Problem to work on:
Each entry below should be retyped exactly as given.

(Stored data entries)
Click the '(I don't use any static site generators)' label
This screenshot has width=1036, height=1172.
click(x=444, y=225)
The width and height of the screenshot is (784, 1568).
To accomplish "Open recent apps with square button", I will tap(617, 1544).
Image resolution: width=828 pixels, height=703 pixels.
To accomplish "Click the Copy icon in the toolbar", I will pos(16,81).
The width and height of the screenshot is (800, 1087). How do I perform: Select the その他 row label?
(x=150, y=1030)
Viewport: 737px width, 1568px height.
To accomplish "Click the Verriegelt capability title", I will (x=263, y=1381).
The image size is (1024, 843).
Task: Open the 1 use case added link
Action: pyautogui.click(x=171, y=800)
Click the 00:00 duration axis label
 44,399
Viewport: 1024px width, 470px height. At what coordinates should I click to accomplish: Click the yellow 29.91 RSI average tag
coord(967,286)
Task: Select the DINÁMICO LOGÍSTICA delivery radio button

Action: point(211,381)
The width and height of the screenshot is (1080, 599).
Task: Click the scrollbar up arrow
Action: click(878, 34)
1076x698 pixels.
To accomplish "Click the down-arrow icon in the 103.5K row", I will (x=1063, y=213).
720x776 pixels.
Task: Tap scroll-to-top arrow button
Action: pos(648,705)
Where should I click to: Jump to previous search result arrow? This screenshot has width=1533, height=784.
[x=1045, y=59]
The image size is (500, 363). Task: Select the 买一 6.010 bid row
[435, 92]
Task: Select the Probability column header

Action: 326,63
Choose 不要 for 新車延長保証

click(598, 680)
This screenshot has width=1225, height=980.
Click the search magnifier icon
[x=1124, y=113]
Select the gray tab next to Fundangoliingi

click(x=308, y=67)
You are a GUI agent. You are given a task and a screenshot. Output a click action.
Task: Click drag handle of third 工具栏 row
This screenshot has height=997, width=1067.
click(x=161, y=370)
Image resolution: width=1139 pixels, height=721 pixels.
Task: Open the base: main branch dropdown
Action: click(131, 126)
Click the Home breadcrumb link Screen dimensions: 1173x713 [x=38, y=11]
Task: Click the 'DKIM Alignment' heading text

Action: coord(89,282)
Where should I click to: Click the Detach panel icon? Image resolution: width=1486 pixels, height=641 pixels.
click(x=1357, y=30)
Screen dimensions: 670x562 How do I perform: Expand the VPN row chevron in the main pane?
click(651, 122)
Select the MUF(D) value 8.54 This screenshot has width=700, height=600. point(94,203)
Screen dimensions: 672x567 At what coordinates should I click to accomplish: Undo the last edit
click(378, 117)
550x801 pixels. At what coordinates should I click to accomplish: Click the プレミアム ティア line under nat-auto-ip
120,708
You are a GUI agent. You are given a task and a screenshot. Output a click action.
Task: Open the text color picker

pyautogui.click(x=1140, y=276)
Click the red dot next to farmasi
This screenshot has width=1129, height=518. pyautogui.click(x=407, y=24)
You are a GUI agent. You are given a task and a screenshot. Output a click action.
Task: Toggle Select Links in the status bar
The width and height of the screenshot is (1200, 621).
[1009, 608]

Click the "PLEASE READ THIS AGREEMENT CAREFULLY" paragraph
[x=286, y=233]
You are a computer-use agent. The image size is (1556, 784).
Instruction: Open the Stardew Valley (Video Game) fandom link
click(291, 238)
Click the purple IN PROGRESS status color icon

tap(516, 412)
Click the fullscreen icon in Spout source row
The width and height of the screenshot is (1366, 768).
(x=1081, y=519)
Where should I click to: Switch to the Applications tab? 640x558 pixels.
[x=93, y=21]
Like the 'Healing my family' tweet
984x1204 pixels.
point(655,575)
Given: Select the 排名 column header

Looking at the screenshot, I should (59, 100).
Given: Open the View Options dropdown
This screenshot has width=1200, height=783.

Answer box:
Click the '(I don't use any static site generators)' label
This screenshot has width=1036, height=1172.
click(x=444, y=225)
The width and height of the screenshot is (784, 1568).
To accomplish "Open recent apps with square button", I will tap(617, 1544).
Image resolution: width=828 pixels, height=703 pixels.
To accomplish "Click the Copy icon in the toolbar", I will pos(16,81).
The width and height of the screenshot is (800, 1087). How do I perform: Select the その他 row label?
(x=150, y=1030)
Viewport: 737px width, 1568px height.
To accomplish "Click the Verriegelt capability title", I will (x=263, y=1381).
The image size is (1024, 843).
Task: Open the 1 use case added link
Action: pyautogui.click(x=171, y=800)
Click the 00:00 duration axis label
 44,399
Viewport: 1024px width, 470px height. At what coordinates should I click to accomplish: Click the yellow 29.91 RSI average tag
coord(967,286)
Task: Select the DINÁMICO LOGÍSTICA delivery radio button

Action: point(211,381)
The width and height of the screenshot is (1080, 599).
Task: Click the scrollbar up arrow
Action: click(878, 34)
1076x698 pixels.
To accomplish "Click the down-arrow icon in the 103.5K row", I will (x=1063, y=213).
720x776 pixels.
Task: Tap scroll-to-top arrow button
Action: pos(648,705)
Where should I click to: Jump to previous search result arrow? This screenshot has width=1533, height=784.
[x=1045, y=59]
The image size is (500, 363). Task: Select the 买一 6.010 bid row
[435, 92]
Task: Select the Probability column header

Action: 326,63
Choose 不要 for 新車延長保証

click(598, 680)
This screenshot has width=1225, height=980.
Click the search magnifier icon
[x=1124, y=113]
Select the gray tab next to Fundangoliingi

click(x=308, y=67)
You are a GUI agent. You are given a task and a screenshot. Output a click action.
Task: Click drag handle of third 工具栏 row
This screenshot has height=997, width=1067.
click(x=161, y=370)
Image resolution: width=1139 pixels, height=721 pixels.
Task: Open the base: main branch dropdown
Action: click(131, 126)
Click the Home breadcrumb link Screen dimensions: 1173x713 [x=38, y=11]
Task: Click the 'DKIM Alignment' heading text

Action: coord(89,282)
Where should I click to: Click the Detach panel icon? Image resolution: width=1486 pixels, height=641 pixels.
click(x=1357, y=30)
Screen dimensions: 670x562 How do I perform: Expand the VPN row chevron in the main pane?
click(651, 122)
Select the MUF(D) value 8.54 This screenshot has width=700, height=600. point(94,203)
Screen dimensions: 672x567 At what coordinates should I click to accomplish: Undo the last edit
click(378, 117)
550x801 pixels. At what coordinates should I click to accomplish: Click the プレミアム ティア line under nat-auto-ip
120,708
You are a GUI agent. You are given a task and a screenshot. Output a click action.
Task: Open the text color picker

pyautogui.click(x=1140, y=276)
Click the red dot next to farmasi
This screenshot has width=1129, height=518. pyautogui.click(x=407, y=24)
You are a GUI agent. You are given a task and a screenshot. Output a click action.
Task: Toggle Select Links in the status bar
The width and height of the screenshot is (1200, 621).
[1009, 608]

Click the "PLEASE READ THIS AGREEMENT CAREFULLY" paragraph
[x=286, y=233]
You are a computer-use agent. The image size is (1556, 784).
Instruction: Open the Stardew Valley (Video Game) fandom link
click(291, 238)
Click the purple IN PROGRESS status color icon

tap(516, 412)
Click the fullscreen icon in Spout source row
The width and height of the screenshot is (1366, 768).
(x=1081, y=519)
Where should I click to: Switch to the Applications tab? 640x558 pixels.
[x=93, y=21]
Like the 'Healing my family' tweet
984x1204 pixels.
point(655,575)
Given: Select the 排名 column header

Looking at the screenshot, I should (59, 100).
Given: Open the View Options dropdown
This screenshot has width=1200, height=783.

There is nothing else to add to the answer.